In kern 10 ligt de nadruk op technisch lezen, begrijpend lezen, spelling en taal. Het thema van kern 10 gaat over het verzamelen van knikkers, plaatjes, spelletjes, snuisterijen of foto’s van een popidool of favoriete groep. Het verhaal waarmee de kern start heet: ‘Een broekzak vol schatten’.
Aan het einde van kern 10 kunnen de kinderen: Eenlettergrepige woorden correct en vlot lezen die eindigen op ‘uw(t)’ (zoals: ruw, duwt), op ‘eeuw’ (zoals: leeuw) en op ‘ieuw’ (zoals: nieuw).

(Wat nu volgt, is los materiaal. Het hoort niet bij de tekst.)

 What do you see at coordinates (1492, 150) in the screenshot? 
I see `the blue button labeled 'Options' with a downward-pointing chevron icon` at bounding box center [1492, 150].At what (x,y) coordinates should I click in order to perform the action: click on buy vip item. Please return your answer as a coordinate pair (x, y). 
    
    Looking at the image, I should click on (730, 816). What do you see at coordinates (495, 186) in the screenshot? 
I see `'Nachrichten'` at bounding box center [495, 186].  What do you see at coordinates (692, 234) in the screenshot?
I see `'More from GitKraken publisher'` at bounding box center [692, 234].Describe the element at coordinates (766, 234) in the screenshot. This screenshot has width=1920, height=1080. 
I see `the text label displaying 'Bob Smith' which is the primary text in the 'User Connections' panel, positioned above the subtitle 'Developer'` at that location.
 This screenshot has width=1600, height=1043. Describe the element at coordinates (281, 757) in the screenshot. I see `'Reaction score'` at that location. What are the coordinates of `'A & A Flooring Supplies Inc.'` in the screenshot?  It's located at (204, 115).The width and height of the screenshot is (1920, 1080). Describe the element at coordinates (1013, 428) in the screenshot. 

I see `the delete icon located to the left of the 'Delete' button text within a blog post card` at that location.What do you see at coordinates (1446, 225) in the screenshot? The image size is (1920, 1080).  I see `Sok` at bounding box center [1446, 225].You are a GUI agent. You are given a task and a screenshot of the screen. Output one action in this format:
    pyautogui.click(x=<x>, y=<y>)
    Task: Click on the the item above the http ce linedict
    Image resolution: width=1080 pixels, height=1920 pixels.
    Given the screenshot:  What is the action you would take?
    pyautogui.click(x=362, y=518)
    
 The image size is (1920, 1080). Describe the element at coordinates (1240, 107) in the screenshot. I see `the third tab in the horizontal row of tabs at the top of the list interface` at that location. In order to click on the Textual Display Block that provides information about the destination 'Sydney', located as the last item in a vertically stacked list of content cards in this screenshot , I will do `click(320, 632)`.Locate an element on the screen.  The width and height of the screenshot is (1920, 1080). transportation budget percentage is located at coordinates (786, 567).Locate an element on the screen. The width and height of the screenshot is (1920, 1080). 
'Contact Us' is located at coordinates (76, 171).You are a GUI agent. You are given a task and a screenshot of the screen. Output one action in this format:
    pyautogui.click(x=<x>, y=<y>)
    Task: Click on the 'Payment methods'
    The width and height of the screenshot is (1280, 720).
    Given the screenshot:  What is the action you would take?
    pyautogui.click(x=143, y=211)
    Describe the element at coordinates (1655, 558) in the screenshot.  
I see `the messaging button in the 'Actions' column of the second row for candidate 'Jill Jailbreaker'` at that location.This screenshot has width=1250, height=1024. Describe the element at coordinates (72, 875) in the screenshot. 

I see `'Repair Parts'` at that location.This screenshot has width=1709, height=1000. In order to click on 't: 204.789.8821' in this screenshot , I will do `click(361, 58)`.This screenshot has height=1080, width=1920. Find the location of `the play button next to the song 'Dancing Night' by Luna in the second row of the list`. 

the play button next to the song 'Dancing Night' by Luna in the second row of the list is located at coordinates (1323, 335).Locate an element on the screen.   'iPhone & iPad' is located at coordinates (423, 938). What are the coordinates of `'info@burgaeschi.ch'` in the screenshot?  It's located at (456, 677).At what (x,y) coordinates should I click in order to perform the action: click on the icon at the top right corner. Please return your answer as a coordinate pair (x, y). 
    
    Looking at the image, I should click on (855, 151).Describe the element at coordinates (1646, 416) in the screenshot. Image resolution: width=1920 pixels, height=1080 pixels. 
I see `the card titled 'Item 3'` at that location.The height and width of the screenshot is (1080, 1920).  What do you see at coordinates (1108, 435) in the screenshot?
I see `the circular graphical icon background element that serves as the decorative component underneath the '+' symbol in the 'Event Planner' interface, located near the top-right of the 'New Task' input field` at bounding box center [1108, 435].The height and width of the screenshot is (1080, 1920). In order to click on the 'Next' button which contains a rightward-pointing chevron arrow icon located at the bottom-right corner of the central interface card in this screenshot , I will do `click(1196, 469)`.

Algemene tweelettergrepige woorden correct en vlot lezen (zoals: starten, stengel, slechte, kleinste, mooiste).
Tweelettergrepige woorden correct en vlot lezen waarvan de eerste lettergreep een open lettergreep is (zoals: jaren, muren, bomen, lezen).
Teksten met verwijswoorden begrijpen. Denkvragen over een tekst beantwoorden. Conclusies trekken uit de context van een gelezen tekst.
Eenvoudige, klankzuivere mmkmm woorden correct opschrijven.
Woorden correct opschrijven die beginnen met ‘sch’ (zoals: school).